In talking to providers, it seems that it is perfectly possible to offer annuities with a ‘money back guarantee’. One of the big complaints people have about annuities is that they are frightened of the insurance company keeping most of their pension pot if they die young. But providers would be happy to offer the opportunity for people to buy an annuity which would pay into the person’s estate, any money not yet paid out in the form of annuity income once they have died.

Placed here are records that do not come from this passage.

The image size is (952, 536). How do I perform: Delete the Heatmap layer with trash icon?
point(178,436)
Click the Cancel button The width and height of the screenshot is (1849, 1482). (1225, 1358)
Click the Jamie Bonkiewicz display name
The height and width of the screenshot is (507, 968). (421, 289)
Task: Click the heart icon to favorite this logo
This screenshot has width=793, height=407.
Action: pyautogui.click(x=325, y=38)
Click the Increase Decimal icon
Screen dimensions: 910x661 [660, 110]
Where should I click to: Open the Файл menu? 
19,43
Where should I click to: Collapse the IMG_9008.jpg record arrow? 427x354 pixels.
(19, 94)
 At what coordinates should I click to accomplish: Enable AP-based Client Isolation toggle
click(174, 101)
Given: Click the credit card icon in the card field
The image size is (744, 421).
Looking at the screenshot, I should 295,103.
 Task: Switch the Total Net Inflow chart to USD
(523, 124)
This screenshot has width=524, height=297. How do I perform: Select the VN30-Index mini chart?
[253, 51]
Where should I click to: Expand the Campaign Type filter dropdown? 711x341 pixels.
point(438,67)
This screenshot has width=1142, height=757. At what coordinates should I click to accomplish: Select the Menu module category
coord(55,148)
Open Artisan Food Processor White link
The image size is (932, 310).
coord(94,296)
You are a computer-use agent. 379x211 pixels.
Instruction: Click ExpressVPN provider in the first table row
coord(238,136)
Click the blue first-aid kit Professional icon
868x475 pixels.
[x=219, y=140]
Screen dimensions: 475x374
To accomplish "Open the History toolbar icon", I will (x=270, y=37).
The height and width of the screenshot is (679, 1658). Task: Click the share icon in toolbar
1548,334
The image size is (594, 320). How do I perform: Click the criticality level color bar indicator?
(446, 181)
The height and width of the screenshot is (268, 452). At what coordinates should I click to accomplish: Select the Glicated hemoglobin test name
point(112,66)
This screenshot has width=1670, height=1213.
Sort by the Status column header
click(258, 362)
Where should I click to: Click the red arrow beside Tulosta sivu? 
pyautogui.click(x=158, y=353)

7. Reserving requirement constraints and polarisation:

The reason why annuity rates vary so much is often because of the reserving requirements involved in writing annuity business. This was not mentioned at all in the ‘Modernising Annuities’ document, which I found surprising. There are times when insurance companies do not have sufficient reserves to back annuities and, therefore, do not want to write any. They drop their rates to discourage people from buying annuities from them, but, due to inertia, lack of understanding, difficulty of shopping around and polarisation regulations, people still take the poor rates. If providers who did not want to write annuity business (for example due to reserving constraints) were able to offer annuities from another company from time to time, this could help the market function more efficiently.

8. Simplification:

The current annuity requirements are so complex that many potential new providers are discouraged from entering the market. The plethora of different requirements, such as different escalation rates required for different parts of the annuity, or protected rights requirements for joint life annuity even if the person is single, make the actual calculations of annuity entitlements so difficult. The different possibilities for taking tax free lump sums, depending on when contributions were made and what type of money purchase pension scheme one has, are again a barrier to entry for would-be providers. If there could be true simplification, for example just ONE DC regime for all types of money purchase pension, with the same limits on benefits (and contributions and investment vehicles perhaps), the process of annuitisation would be far easier.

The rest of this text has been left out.